One of the most important architectural changes is that Twitter.com is now a client of our own API. It fetches data from the same endpoints that the mobile site, our apps for iPhone, iPad, Android, and every third-party application use. This shift allowed us to allocate more resources to the API team, generating over 40 patches. In the initial page load and every call from the client, all data is now fetched from a highly optimized JSON fragment cache.
The Rendering Stack
Much attention was given to optimizing performance in the DOM. For example, we’ve implemented event delegation across the board, which has enabled a low memory profile without worrying about event attachment. Most of our UI is made out of reusable components, so we’ve centralized event handling to a few key root nodes. We also minimize repaints by building full HTML structures before they are inserted and attach relevant data in the HTML rendering step, rather than through DOM manipulation.

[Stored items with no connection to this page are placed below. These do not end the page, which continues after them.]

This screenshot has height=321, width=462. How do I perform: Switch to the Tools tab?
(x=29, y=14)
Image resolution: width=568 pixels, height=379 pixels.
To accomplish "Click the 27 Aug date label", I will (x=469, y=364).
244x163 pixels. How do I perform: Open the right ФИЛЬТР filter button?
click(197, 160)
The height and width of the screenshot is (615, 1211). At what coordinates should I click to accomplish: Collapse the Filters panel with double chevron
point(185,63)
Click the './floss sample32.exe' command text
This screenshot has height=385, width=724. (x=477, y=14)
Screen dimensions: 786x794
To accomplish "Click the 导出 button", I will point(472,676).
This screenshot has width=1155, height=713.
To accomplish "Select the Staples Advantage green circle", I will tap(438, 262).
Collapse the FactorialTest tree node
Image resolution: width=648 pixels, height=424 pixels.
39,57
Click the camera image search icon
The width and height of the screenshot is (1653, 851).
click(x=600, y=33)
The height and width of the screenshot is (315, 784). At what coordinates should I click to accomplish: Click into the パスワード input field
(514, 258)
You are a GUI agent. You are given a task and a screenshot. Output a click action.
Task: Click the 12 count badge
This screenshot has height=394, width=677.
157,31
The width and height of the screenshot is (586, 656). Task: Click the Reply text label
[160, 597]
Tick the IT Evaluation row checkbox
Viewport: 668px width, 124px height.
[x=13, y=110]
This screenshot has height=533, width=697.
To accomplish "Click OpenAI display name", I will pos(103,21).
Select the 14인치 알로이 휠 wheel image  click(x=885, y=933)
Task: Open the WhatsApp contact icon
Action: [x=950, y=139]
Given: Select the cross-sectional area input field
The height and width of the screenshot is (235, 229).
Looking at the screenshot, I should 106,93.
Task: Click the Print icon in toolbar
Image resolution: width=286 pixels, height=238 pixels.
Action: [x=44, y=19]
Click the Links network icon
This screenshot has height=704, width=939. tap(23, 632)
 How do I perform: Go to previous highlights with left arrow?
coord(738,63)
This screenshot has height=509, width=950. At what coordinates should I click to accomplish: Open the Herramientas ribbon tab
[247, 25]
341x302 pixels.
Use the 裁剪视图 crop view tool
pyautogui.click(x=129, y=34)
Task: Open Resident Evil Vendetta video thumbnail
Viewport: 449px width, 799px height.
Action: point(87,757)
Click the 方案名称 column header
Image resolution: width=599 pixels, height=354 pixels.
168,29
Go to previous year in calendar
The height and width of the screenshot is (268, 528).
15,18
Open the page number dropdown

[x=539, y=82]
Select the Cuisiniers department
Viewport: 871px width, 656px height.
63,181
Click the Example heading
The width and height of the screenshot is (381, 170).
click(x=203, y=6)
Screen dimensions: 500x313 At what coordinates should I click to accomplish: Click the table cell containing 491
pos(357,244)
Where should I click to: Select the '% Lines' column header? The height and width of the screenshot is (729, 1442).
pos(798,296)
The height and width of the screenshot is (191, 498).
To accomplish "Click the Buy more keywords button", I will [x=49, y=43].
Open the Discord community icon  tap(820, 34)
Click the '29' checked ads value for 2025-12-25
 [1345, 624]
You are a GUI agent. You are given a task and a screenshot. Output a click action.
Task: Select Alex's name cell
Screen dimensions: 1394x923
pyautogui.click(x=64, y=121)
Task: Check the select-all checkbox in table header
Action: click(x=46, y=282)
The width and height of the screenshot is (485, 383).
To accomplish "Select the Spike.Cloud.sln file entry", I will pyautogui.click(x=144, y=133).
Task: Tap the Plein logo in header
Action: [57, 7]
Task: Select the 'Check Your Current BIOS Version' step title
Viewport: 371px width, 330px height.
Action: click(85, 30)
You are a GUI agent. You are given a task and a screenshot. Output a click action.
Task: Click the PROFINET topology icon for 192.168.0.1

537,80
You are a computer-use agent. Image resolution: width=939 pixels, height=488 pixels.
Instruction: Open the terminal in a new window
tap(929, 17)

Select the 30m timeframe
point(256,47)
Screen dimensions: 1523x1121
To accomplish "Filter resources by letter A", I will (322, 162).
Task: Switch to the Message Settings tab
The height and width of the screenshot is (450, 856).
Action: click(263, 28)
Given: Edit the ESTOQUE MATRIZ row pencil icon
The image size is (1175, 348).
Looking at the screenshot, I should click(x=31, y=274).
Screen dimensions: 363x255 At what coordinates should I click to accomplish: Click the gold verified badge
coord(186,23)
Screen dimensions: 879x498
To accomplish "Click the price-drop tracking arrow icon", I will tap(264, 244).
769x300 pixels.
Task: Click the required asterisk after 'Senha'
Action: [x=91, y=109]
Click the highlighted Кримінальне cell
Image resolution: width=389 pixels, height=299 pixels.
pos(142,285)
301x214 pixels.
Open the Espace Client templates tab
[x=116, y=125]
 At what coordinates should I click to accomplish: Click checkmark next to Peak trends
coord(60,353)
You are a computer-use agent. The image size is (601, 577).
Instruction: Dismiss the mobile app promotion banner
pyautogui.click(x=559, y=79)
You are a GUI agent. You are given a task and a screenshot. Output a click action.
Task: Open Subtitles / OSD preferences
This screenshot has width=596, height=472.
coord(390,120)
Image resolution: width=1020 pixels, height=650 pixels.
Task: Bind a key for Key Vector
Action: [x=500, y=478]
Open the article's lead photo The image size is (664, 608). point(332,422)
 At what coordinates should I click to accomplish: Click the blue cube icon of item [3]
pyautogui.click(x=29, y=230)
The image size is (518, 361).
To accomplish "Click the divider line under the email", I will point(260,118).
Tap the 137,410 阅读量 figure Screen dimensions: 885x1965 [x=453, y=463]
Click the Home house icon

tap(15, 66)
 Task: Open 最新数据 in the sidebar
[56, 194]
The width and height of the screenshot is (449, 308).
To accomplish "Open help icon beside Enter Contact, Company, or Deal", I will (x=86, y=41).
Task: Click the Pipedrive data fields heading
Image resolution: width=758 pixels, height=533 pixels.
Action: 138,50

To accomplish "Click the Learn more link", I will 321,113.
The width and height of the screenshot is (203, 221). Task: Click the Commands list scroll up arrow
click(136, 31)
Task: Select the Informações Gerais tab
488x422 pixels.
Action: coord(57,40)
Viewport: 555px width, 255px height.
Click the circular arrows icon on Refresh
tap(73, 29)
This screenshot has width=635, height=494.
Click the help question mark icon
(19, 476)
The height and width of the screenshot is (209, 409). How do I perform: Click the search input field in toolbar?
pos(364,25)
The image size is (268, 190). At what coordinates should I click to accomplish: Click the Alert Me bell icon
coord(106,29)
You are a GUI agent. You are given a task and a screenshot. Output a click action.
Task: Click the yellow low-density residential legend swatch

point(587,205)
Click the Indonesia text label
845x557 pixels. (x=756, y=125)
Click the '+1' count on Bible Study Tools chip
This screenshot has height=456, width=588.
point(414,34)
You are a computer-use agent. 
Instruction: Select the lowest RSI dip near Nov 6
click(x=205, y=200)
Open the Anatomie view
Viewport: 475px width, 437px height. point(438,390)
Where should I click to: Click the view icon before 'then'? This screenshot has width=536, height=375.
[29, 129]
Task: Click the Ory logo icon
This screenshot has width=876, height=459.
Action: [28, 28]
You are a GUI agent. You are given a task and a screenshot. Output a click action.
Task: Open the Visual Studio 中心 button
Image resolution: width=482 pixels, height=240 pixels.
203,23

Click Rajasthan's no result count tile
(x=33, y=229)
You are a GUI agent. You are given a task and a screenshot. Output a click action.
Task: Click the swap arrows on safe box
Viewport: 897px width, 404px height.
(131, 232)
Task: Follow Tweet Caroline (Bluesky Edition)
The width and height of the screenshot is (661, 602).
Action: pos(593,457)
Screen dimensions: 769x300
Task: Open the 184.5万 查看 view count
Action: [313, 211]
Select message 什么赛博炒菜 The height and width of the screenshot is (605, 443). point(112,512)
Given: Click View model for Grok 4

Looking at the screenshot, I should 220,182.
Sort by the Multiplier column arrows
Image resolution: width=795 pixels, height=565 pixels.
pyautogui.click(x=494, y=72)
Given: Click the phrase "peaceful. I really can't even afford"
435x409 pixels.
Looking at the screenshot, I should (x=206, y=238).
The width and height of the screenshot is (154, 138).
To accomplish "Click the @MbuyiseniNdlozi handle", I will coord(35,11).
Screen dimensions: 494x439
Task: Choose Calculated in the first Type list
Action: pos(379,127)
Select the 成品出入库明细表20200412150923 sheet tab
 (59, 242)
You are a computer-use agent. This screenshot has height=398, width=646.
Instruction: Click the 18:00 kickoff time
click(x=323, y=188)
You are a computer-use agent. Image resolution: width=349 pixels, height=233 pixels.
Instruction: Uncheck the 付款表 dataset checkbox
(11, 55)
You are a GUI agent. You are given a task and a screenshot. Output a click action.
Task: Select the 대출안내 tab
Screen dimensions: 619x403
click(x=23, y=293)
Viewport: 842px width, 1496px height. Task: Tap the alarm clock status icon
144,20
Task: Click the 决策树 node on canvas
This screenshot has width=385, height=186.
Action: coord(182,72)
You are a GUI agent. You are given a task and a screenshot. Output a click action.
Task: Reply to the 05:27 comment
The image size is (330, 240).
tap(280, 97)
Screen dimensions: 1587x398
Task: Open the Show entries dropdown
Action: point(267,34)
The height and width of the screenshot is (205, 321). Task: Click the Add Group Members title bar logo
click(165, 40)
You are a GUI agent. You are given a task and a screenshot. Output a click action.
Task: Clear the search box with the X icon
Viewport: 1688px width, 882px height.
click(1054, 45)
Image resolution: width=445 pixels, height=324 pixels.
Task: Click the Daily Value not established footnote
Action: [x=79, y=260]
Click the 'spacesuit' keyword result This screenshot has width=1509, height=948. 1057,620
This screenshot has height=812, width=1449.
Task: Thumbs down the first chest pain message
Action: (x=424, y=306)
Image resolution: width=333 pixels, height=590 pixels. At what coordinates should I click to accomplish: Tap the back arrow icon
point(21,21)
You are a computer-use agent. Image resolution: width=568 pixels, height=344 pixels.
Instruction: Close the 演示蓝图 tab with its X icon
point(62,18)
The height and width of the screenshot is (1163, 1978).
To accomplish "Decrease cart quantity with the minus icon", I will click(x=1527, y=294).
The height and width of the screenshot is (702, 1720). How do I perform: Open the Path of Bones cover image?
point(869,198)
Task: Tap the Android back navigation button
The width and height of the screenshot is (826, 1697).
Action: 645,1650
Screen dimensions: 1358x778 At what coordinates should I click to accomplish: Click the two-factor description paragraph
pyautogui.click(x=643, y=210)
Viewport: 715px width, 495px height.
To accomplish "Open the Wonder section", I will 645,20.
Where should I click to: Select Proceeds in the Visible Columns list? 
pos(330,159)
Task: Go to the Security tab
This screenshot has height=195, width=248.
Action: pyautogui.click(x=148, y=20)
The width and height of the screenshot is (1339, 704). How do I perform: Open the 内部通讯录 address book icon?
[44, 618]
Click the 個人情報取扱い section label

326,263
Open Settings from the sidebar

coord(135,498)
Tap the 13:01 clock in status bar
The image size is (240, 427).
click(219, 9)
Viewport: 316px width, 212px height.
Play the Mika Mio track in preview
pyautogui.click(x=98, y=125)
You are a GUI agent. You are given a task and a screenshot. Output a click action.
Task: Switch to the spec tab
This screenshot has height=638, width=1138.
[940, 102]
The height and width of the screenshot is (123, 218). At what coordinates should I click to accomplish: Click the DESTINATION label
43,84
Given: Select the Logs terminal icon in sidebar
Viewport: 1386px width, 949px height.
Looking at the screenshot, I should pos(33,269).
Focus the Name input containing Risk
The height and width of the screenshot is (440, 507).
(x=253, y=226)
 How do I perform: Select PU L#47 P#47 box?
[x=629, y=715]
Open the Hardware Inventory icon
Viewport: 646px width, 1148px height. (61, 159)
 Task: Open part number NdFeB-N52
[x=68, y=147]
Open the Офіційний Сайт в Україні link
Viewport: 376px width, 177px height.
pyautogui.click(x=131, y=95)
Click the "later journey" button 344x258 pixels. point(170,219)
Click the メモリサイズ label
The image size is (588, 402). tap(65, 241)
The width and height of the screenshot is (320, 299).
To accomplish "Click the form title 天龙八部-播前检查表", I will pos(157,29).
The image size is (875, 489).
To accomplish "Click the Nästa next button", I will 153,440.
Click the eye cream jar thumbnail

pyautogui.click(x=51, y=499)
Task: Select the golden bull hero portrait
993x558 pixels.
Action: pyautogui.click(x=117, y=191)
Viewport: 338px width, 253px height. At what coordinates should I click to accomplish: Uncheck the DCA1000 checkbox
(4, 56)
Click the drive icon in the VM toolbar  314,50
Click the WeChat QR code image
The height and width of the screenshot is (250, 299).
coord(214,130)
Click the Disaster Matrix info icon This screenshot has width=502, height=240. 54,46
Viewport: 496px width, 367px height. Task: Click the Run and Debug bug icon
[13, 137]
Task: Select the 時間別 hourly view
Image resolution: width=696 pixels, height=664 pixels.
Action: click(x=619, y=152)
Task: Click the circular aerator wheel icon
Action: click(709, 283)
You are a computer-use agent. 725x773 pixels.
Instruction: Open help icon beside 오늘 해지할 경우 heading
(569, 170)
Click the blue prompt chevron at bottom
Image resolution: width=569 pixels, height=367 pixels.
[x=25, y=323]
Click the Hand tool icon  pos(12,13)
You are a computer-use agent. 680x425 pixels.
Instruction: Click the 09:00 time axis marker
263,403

One important product feature was embedding third-party content directly on the website whenever tweet links to one of our content partners. For many of these partners, such as Kiva and Vimeo, we rely on the oEmbed standard, making a simple JSON-P request to the content provider’s domain and embeds content found in the response. For other media partners, like TwitPic and YouTube, we rely on known embed resources that can be predicted from the URL, which reduces network requests and results in a speedier experience.
This application was engineered in four months by seven core engineers: Marcus Phillips, Britt Selvitelle, Patrick Ewing, Ben Cherry, Dustin Diaz, Russ d’Sa, and Sarah Brown, with numerous contributions from around the company.